PROBLEM DETAILS:
Answer these questions about the text on Europe's digital recovery below:
(a) Who is quoted saying it is time for "empathy and creativity," and what position does the text give for that person?
(b) Which framework does the text say the EU can adopt to ensure the Digital Single Market puts humans at the center?
(c) Of which strategy is Europe's IoT-based digitization strategy said to be a part?

TEXT SEGMENT:
● ● ● ● ●

The EU’s COVID-19 recovery plan is therefore a clear opportunity to incorporate good practice from IoT deployments. The COVID crisis accelerated use of digital integration in our daily activities. If we are to ‘rebuild better and sustainably’ then we must focus clearly on our digital horizon, knowing we are at the edge of a new era, fueled by AI, intelligent connectivity, 5G and beyond, IoT technologies, edge and quantum computing. The challenge for the European Parliament, and for the whole of Europe, is to go further, faster but not neglecting that any Green-digital advancement must have a human centric approach as this is the quality that Europe needs to promote in order to lead by setting global standards for AI 4 good.
Easily said than done, for sure.
So, we have to recognize that binding the Internet of Things, smart data and the arts, is a process of experimentation – a catalyst for engineers to think big and differently; a springboard for older industries towards a brighter future.
By putting the arts within the technological paradigm, we are turbo-charging Europe’s industrial engine, fueling an accelerator for innovation – and as European Commission President, Ursula von der Leyen said, “[It is] time for what distinguishes human beings. Time for what computers can’t do: empathy and creativity.”
Human-centric Tech
By adopting the Experience Readiness Level framework, the EU can ensure that the Digital Single Market puts humans at the centre. We must learn from the COVID-19 pandemic, for it it is evident how a human-centric approach to applications for medical care, smart and clean mobility and agriculture is needed to secure out wellbeing.
Europe’s overall goal is to lead a digitisation strategy building on new IoT products, services, experiences and markets as part of the Digitizing European Industry strategy. Avoiding data silos, avoiding fragmentation of standards and establish a thriving IoT ecosystem where open platforms and solutions are used across vertical silos and help developers’ and user communities to innovate across the board.

● ● ● ● ●

RAW DATA:
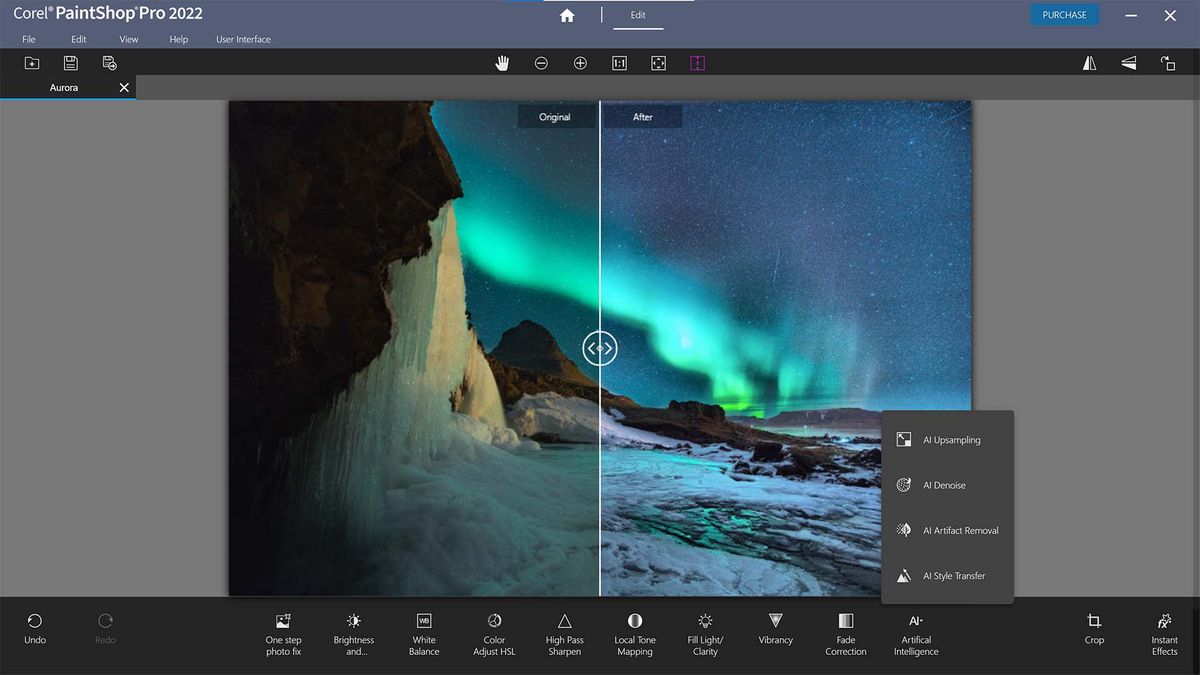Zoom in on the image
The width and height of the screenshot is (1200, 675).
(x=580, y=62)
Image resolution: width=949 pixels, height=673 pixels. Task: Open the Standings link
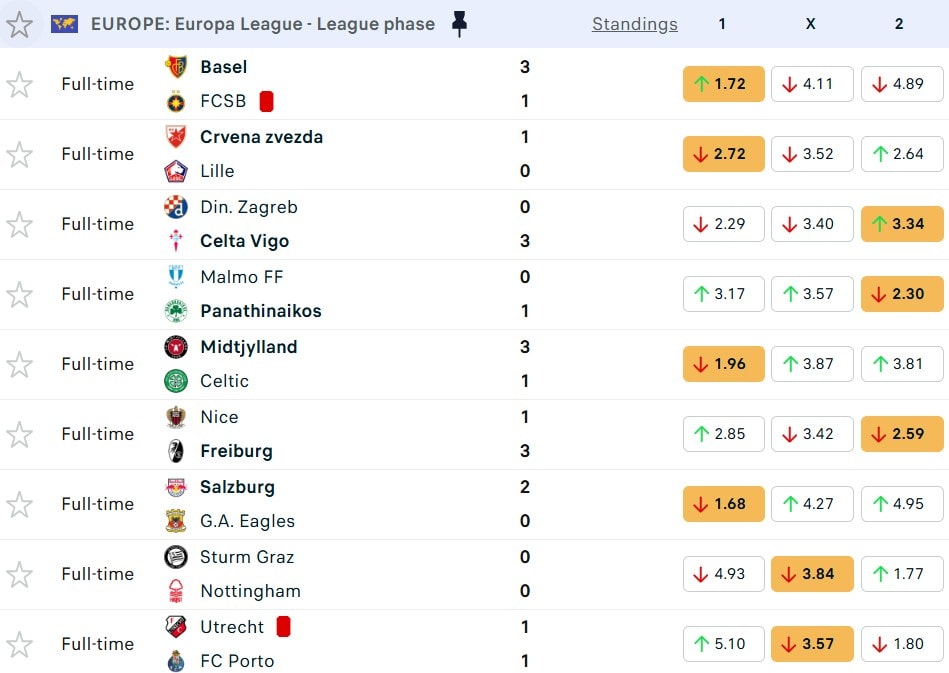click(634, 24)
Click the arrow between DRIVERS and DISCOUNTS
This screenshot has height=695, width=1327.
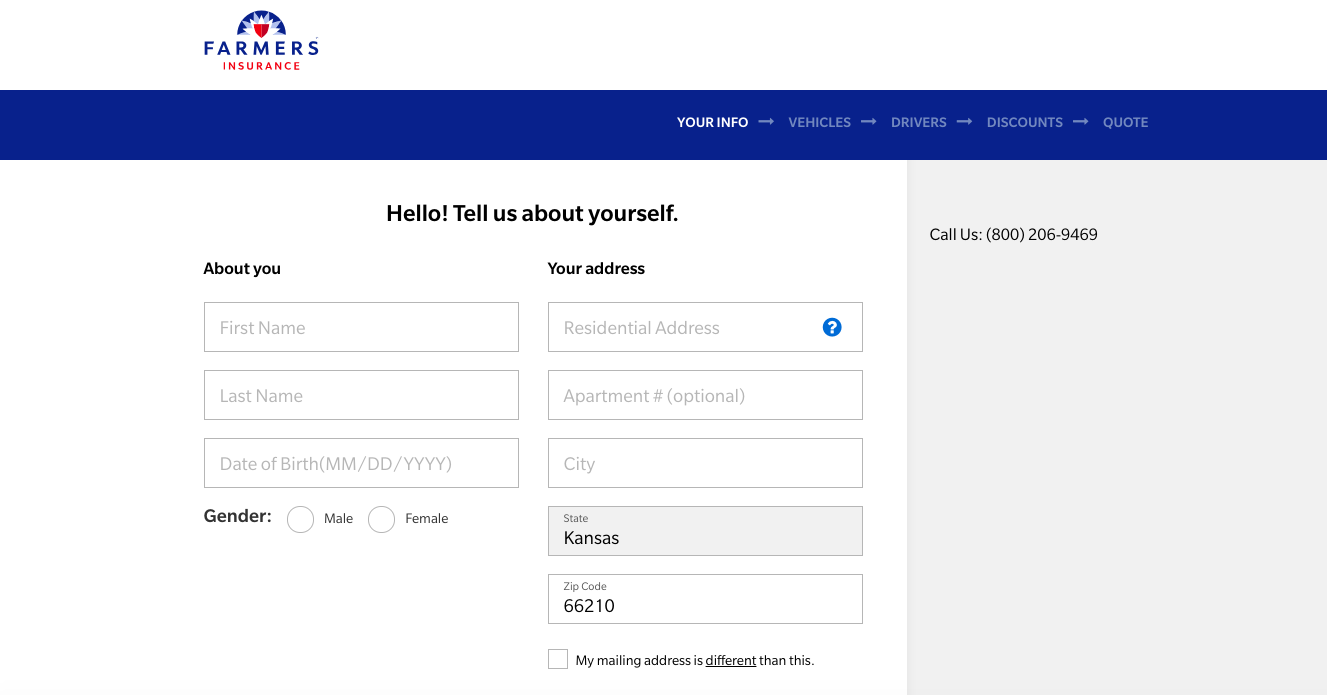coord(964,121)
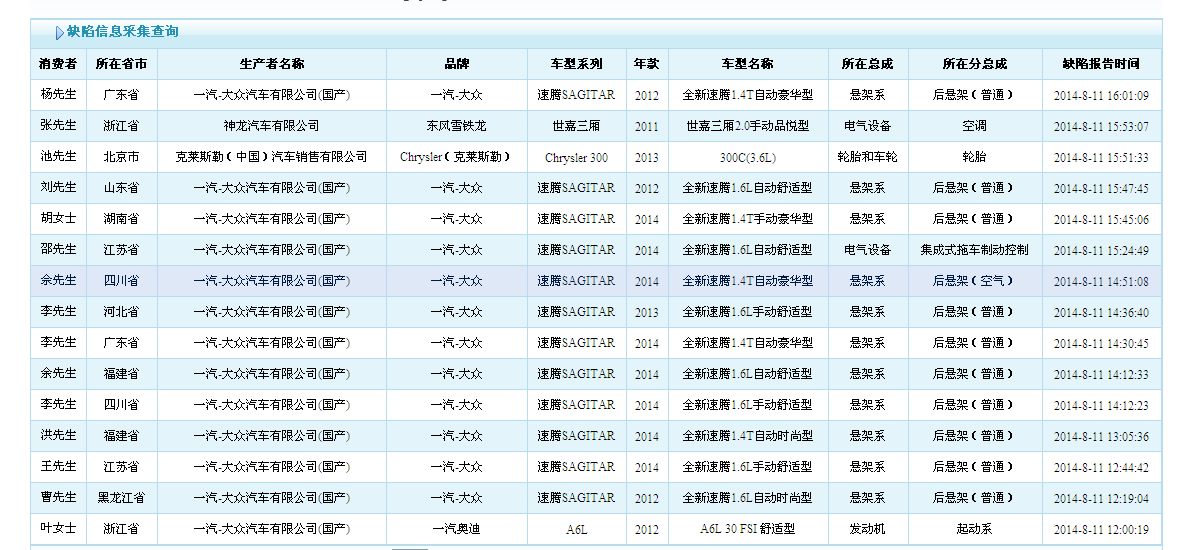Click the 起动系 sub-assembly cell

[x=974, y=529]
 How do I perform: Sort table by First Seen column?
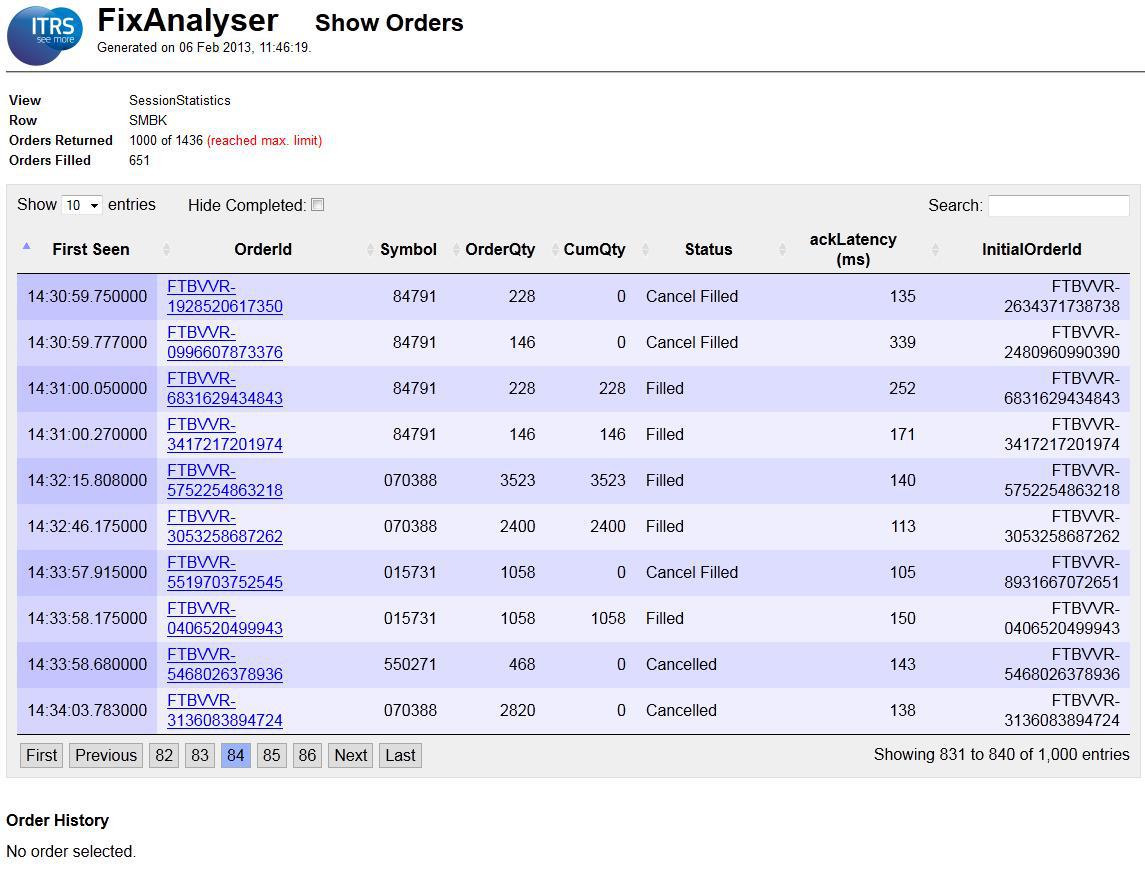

● ● ● ● ●

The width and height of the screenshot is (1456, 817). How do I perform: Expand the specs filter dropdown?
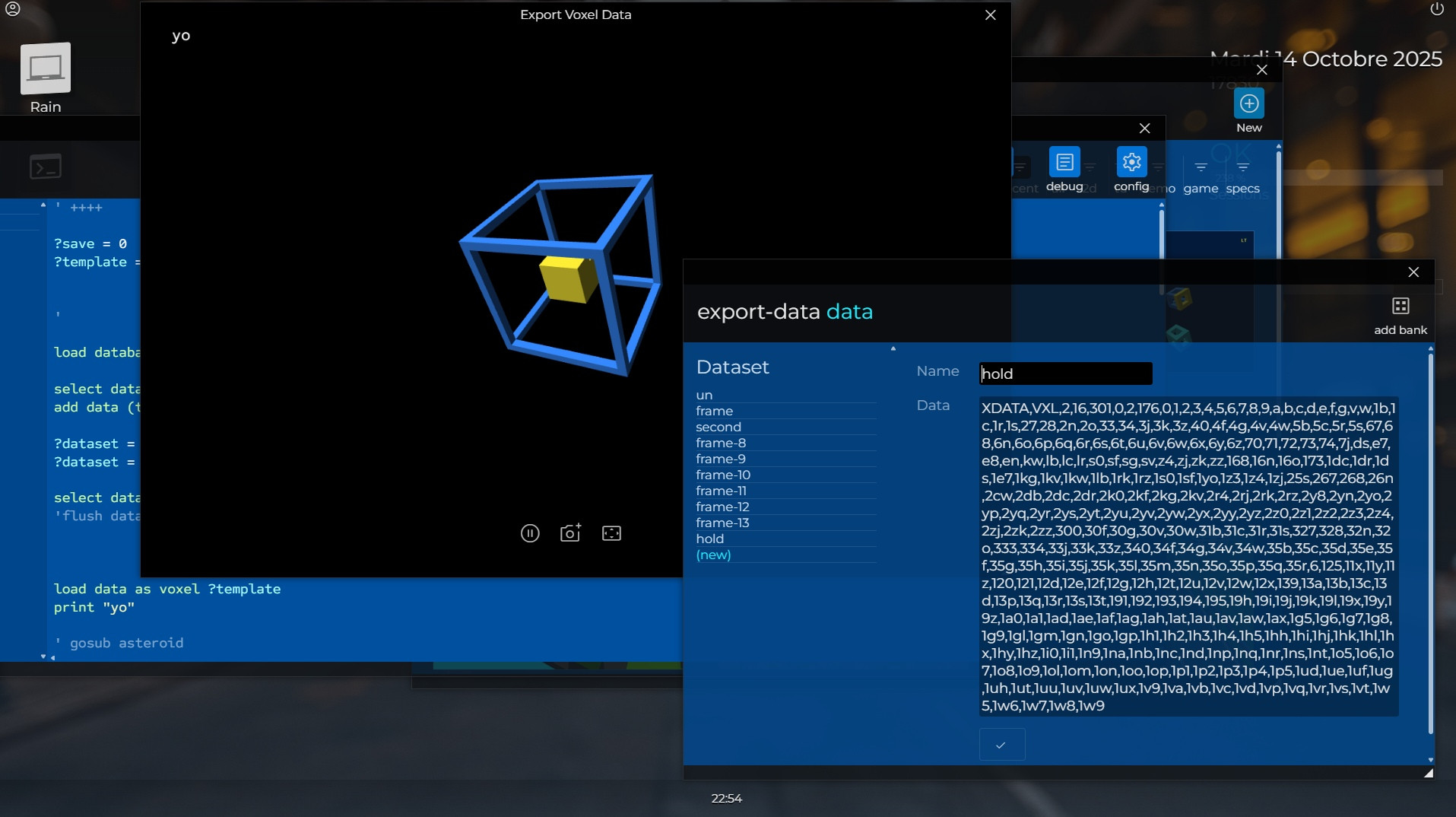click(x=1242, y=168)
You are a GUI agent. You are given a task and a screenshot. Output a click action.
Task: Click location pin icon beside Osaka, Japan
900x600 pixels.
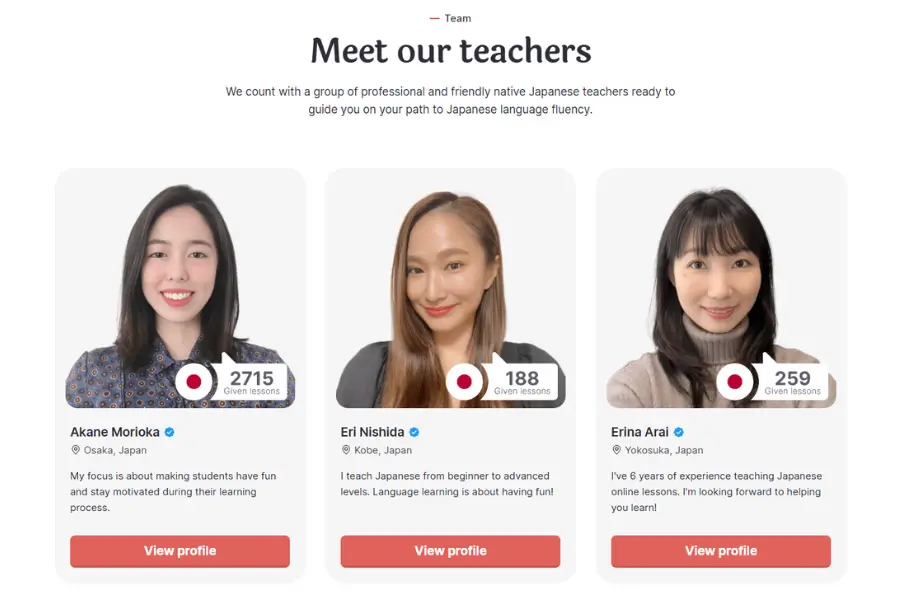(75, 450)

● ● ● ● ●

RESULT BELOW:
(a) Ursula von der Leyen, European Commission President.
(b) The Experience Readiness Level framework.
(c) The Digitizing European Industry strategy.